Posts Tagged 'TIFF 2012'

Toronto Film Fest 2012 Wrap-Up from the MFF Programming Team

Director Alice Winocour of AUGUSTINE at TIFF 2012.

TIFF is an eleven-day festival that opens with a burst of excitement palpable throughout this metropolis of 2.5 million people, as buzz films and celebrity sightings become the talk of the town. A very different and almost curious mood permeates the last few days of the festival. Most films have screened twice already, and for their third and final screenings there are fewer filmmakers present, resulting in somewhat smaller crowds in the festival’s 20+ auditoriums—not to mention increasingly bloodshot eyes and a cicada-like chorus of sneezes and sniffles.

That said, the often-lighter crowds and lack of Q+As that mark many screenings make the final days of TIFF a great opportunity for the diehard cinephiles to jump in and smoothly attend 5 or more films a day. That’s exactly what the MFF programming team did, walking away with heaping plates from TIFF’s heaping buffet line of international and indie films (while being mindful not to make contact with the sneezeguard). The results? Some of the very best films we saw at TIFF this year, including:

Actor Nathalia Acevedo of POST TENEBRAS LUX answers questions at TIFF 2012.

POST TENEBRAS LUX – The new film from young provocateur Carlos Reygadas (BATTLE IN HEAVEN, SILENT LIGHT) masterfully touches down on issues of class, family, sex, and animal cruelty. Its sumptuous, otherworldly exterior shots use unconventional lensing to render a rural Mexican landscape but fantastical and warped. Audiences will be puzzling through this challenging film, a narrative with transgressive- and experimental-film elements, for years to come.
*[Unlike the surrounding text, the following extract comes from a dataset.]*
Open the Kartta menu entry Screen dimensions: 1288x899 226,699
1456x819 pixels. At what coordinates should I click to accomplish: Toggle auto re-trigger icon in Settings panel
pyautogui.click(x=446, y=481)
IN ANOTHER COUNTRY – Offbeat South Korean humorist Hong Sang-soo brings Isabelle Huppert into his unique comic fold with this story of three French women, all named Anne and all played by Huppert, who visit a small coastal village in S. Korea and encounter the same cluster of offbeat characters. One of the three Annes is a French film director, reportedly modeled after frequent Huppert director Claire Denis (an MFF staff favorite). Winning notes of Bunuel sound throughout, but the voice sounding these notes is singularly Hong’s—and this is both one of his best films and the one most likely to cross over to larger art-house audiences.

Director Don Coscarelli of JOHN DIES AT THE END at TIFF 2012.

JOHN DIES AT THE END—One of TIFF’s most popular programs is its nightly Midnight Madness series, and this new mind-melter from PHANTASM director Don Coscarelli was arguably the best cult film of the fest. Based on the novel of the same name, Philip K. Dick collides with Bill and Ted in this fun, high-energy story of a mysterious new drug that opens minds to other dimensions.

(L to R) TIFF Programmer Andrea Picard, Director Lucien Castaing-Taylor and Director Verena Paravel of LEVIATHAN at TIFF 2012.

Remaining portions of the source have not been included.